[Saved entries]
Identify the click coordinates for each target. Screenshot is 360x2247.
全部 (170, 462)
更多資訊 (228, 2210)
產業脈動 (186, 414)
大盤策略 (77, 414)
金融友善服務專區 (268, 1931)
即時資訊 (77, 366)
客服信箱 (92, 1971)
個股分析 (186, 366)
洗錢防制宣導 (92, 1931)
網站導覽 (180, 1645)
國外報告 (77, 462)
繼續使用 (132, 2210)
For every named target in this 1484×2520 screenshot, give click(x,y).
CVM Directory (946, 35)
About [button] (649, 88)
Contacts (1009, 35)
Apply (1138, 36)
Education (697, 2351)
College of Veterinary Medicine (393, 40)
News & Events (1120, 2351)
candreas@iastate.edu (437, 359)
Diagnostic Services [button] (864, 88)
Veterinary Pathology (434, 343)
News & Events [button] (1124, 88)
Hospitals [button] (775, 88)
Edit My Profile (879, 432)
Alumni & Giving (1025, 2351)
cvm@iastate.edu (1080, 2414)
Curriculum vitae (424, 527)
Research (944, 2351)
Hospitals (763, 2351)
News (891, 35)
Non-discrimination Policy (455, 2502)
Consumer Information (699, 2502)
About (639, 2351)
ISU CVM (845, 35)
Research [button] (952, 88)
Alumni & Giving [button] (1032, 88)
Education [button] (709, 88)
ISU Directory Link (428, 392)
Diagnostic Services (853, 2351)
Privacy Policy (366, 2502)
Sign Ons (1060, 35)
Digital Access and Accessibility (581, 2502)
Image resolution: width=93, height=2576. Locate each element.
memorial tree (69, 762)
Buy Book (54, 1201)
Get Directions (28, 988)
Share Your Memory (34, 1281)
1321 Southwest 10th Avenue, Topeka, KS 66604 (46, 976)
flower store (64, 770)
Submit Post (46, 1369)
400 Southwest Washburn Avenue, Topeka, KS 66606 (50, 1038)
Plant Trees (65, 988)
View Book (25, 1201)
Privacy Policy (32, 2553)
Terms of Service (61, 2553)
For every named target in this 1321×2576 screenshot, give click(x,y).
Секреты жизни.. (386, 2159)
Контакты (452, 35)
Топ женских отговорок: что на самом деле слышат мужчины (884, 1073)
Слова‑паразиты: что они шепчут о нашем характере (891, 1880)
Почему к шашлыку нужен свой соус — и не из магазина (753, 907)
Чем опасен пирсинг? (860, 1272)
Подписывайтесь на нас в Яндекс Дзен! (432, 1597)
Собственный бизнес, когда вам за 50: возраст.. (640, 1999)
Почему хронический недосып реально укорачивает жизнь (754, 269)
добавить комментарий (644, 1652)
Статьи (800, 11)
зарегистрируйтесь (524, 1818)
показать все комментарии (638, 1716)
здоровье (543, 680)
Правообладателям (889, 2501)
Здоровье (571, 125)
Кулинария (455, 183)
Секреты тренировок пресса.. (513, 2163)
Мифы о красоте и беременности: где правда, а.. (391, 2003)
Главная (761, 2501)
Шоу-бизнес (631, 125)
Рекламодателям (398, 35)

> Goal of the exercise
Lines that include the word "Diagnostic" are to be extracted from the data above.

> Answer section
Diagnostic Services [button] (864, 88)
Diagnostic Services (853, 2351)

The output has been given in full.